◆ EXERCISE DETAILS
Write the entries below out again exactly, but skip the pictures.

--

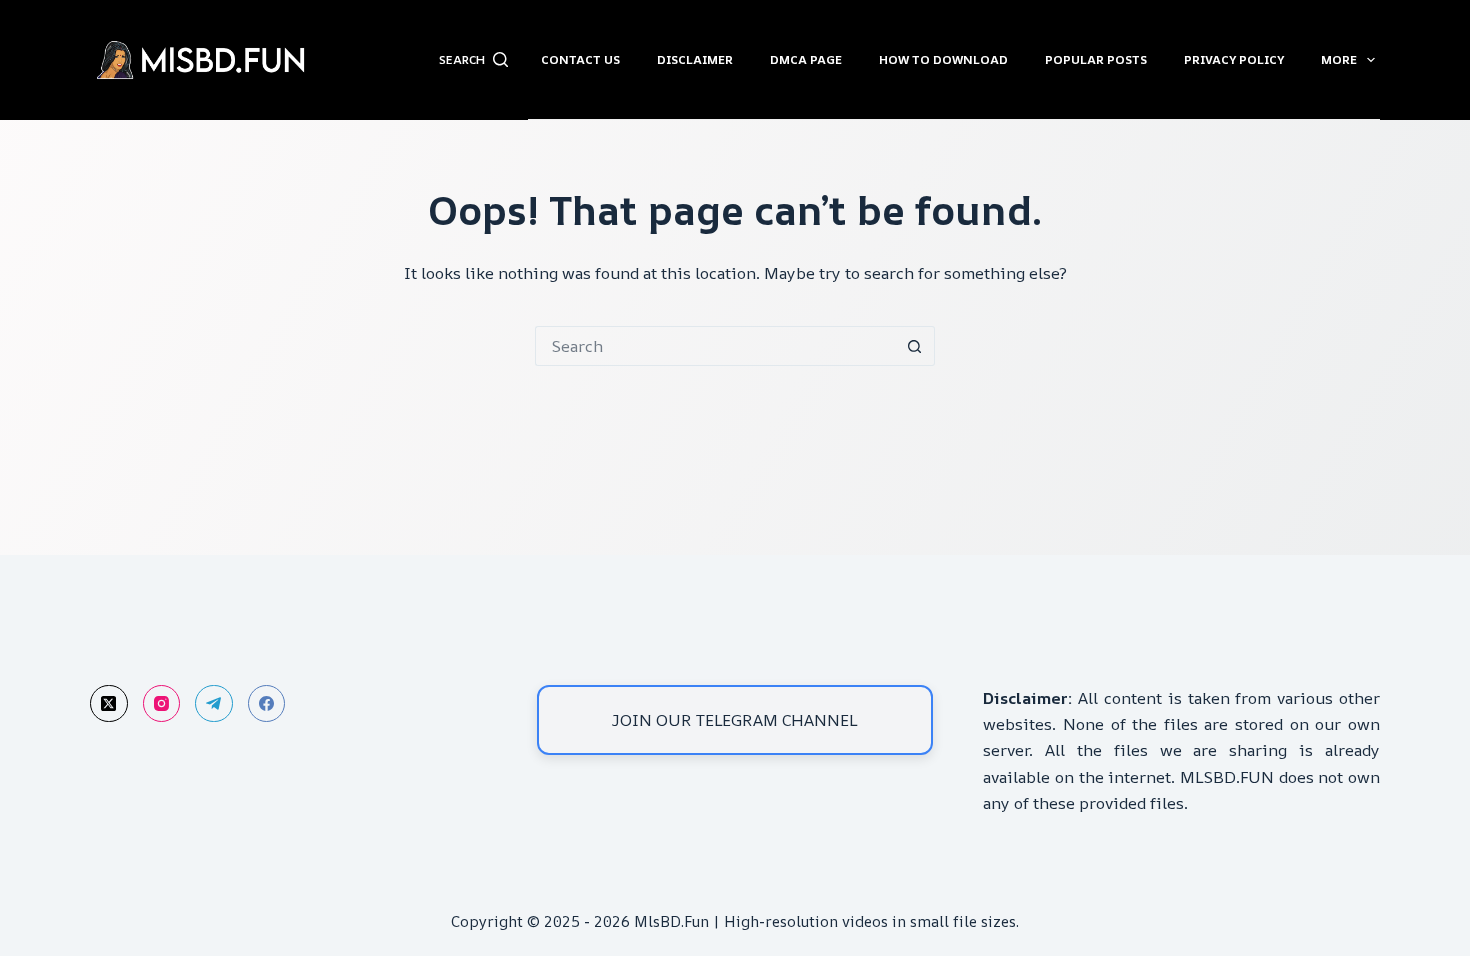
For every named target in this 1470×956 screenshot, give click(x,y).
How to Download (943, 59)
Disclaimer (695, 59)
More (1339, 59)
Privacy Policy (1234, 59)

--

◆ OUTPUT
For every named target in this 1470×956 screenshot, give click(x,y).
How to Download (943, 59)
Disclaimer (695, 59)
More (1339, 59)
Privacy Policy (1234, 59)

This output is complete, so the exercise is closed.